Der Österreicher Christian Felber erklärt im Thoma-Haus, was unter Gemeinwohl-Ökonomie zu verstehen ist. Etwa, wenn Gemeinden Aufträge an einen Anbieter vergeben, der ethische Werte vertritt

Von Walter Gierlich, Dachau

"Die gesamte wirtschaftliche Tätigkeit dient dem Gemeinwohl." Der Satz stammt keineswegs aus einem kommunistischen Propagandawerk, sondern aus der bayerischen Verfassung, Artikel 151. Christian Felber zitierte ihn in seinem Vortrag am Dienstagabend vor mehr als 150 Besuchern, darunter Oberbürgermeister Florian Hartmann (SPD), im Stockmann-Saal des Ludwig-Thoma-Hauses und fügte auch noch Artikel 14, Absatz 2, des Grundgesetzes an: "Eigentum verpflichtet. Sein Gebrauch soll zugleich dem Wohle der Allgemeinheit dienen." Der Österreicher Felber, Philologe, Soziologe und Politikwissenschaftler sowie in seinem Heimatland Mitbegründer von Attac, stellte auf Einladung des Bündnisses für Dachau und der Petra-Kelly-Stiftung das Konzept der von ihm 2010 angestoßenen Theorie der Gemeinwohl-Ökonomie vor, ehe Vertreter aus Unternehmen und Kommunen über die praktische Umsetzung berichteten.

Es gebe "eine weltweit wachsende Unzufriedenheit mit der bestehenden Wirtschaftsordnung", konstatierte Felber gleich zu Beginn. Zum Beweis für diese Aussage nannte er eine Studie der Bertelsmann-Stiftung, nach der in Deutschland 88, in Österreich gar 90 Prozent der Befragten sagten, dass eine neue Wirtschaftsordnung notwendig sei. "147 Konzerne beherrschen die Welt", sagte er, ohne die Behauptung näher zu belegen. Anders als aus Sicht der herkömmlichen Wirtschaftswissenschaft gibt es aber nach seiner Meinung durchaus Alternativen zum kapitalistischen System. "Zweck und Ziel wirtschaftlicher Aktivitäten ist das Gemeinwohl, nicht Geld, Profit, Gewinn", sagte er und griff zur Begründung auf den altgriechischen Philosophen Aristoteles zurück, für den Geld lediglich ein Mittel der Ökonomie, "gutes Leben" jedoch ihr Zweck sei.

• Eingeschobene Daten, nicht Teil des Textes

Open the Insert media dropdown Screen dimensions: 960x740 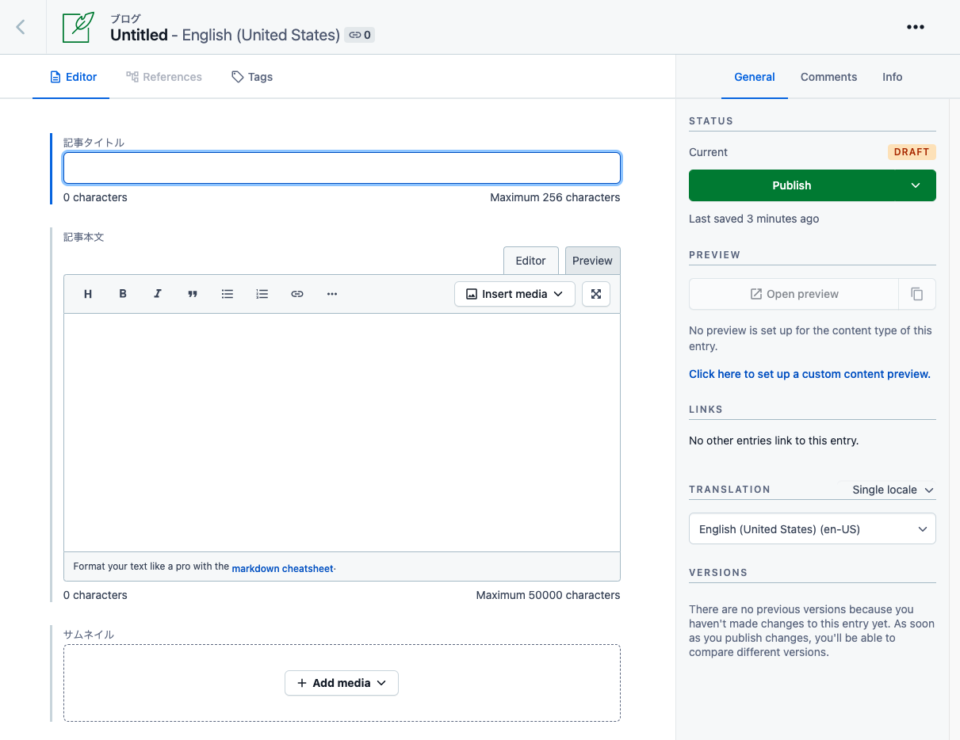point(514,294)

Umweltschutz und soziale Fragen

Unternehmen sollen daher nach Felbers Theorie Ziele wie Nachhaltigkeit, ethisches Handeln und sozialen Umgang in ihre Planung mit aufnehmen und neben ihrer Finanzbilanz eine Gemeinwohlbilanz erstellen, die messbar und vergleichbar sein müsse. 2300 Unternehmen und Kommunen unterstützten bisher das Konzept, etwa 500 erstellten eine Gemeinwohl-Bilanz. Es sei jedoch ein Unding, dass heute ethische Produkte am teuersten seien, während die unethischen zu Dumping-Preisen verkauft würden. Dieses System müsse man von Kopf auf die Füße stellen, befand er und machte die Umkehrung durch einen Kopfstand sichtbar, der vom Publikum heftig beklatscht wurde. Es müsse für Firmen rechtliche Vorteile geben, wenn die Verfassungswerte eingehalten würden: niedrigere Steuern und Zölle, oder günstigere Kredite beispielsweise. Felber zeigte sich optimistisch, dass sich die Idee der Gemeinwohl-Ökonomie weiter verbreiten werde. Nicht zuletzt, weil auch der Europäische Wirtschafts- und Sozialausschuss (EWSA) das Modell zur Umsetzung im Binnenmarkt weiterempfohlen habe.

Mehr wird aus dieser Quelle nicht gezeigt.